Protecting Healthcare Staff From Patients, Family Members
One of the biggest safety concerns facility managers have is the treatment of staff by patients, family members, and other visitors. Protecting the workers is vital. Remember that emotions often run high in a healthcare facility, with patients not feeling well and family members having conversations about end-of-life care. Such issues add stress to already tense situations, says Freidenfelds.
Patients who act out are disruptive and violent, throwing items, yelling, screaming, and sometime hitting staffers, including security officers, Freidenfelds says. The emergency room is a particularly volatile area, with some patients coming in with chemical or psychological issues, he adds.
"The hospital is really an extension of the home sometimes, so the stresses that exist there extend to us," he says.
Hospital emergency room staffs often must deal with people whom police have dropped off because they don't know what else to do with them, says Sako. Some of these people are incoherent, and ER staffs are left to figure out what do with them. Several hospitals have safety officers standing by to make sure the individuals don't get violent with the people treating them. The facilities have created rooms off the emergency rooms in which to put these so-called stand-bys, allowing staff to watch five to eight individuals at a time, Sako says.
The labor and delivery room is another area where violence has occurred, says Freidenfelds.
Technology gives a healthcare facility's staff quicker and more efficient means of summoning help on any floor of a hospital, not just the emergency room. Rush Medical is using panic devices, which allow staff members to push a button and get help in their current location without needing to return to a nurse's station, Freidenfelds says.
Rush also uses radio frequency panic devices on staff identification cards, allowing security staff to know what room a staff member is in. There have been instances, Freidenfelds says, where difficult patients didn't allow a nurse to leave a room, but the combination of panic device and identification card allowed security to locate the nurse and get help there.
Healthcare facilities are also putting nurses in pairs so that one can stay with a patient and the other can get help if necessary, Sako says. Some facilities have a digital phone that allows a nurse or another staff member to press just one button, he says.
Technology is also helping to fill gaps caused by decreased headcounts. Although hospitals typically have control rooms that alert security officers to a problem, more of those rooms are empty because hospitals need officers walking the floors, Sako says.
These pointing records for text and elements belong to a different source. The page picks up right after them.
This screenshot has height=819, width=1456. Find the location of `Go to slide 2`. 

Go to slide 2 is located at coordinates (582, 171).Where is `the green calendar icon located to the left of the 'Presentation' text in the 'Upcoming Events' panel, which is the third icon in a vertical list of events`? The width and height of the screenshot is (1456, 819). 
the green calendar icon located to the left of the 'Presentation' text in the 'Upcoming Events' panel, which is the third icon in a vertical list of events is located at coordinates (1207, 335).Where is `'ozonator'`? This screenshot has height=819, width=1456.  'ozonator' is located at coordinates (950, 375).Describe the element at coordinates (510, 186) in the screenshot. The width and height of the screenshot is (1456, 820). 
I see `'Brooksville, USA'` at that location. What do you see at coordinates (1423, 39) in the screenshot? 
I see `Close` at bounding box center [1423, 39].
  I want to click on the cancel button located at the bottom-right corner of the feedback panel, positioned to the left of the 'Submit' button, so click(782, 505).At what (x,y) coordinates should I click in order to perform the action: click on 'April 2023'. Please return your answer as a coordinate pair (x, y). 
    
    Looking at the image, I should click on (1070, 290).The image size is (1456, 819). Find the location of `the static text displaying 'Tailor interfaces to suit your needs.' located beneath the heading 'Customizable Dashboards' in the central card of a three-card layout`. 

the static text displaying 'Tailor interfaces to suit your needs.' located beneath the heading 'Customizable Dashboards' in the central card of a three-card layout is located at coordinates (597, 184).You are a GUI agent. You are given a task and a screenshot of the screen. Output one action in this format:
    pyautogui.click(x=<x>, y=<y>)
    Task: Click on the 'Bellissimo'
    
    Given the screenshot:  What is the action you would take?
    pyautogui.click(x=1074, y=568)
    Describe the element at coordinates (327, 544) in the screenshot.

Several large healthcare organizations have opted for central command centers, where security personnel can monitor all facilities from one location, eliminating the need for a control room in every building.
"You can then give the roving officers a tablet or iPad, giving them the entire security system on that device," Sako says. "They can look at the tablet and see where an incident is occurring and decide how to respond. If someone gets a call saying roughnecks in the ER are starting a fight, they can get over there. When that public safety officer is on the way there, they can call up a camera in the ER to see how to approach."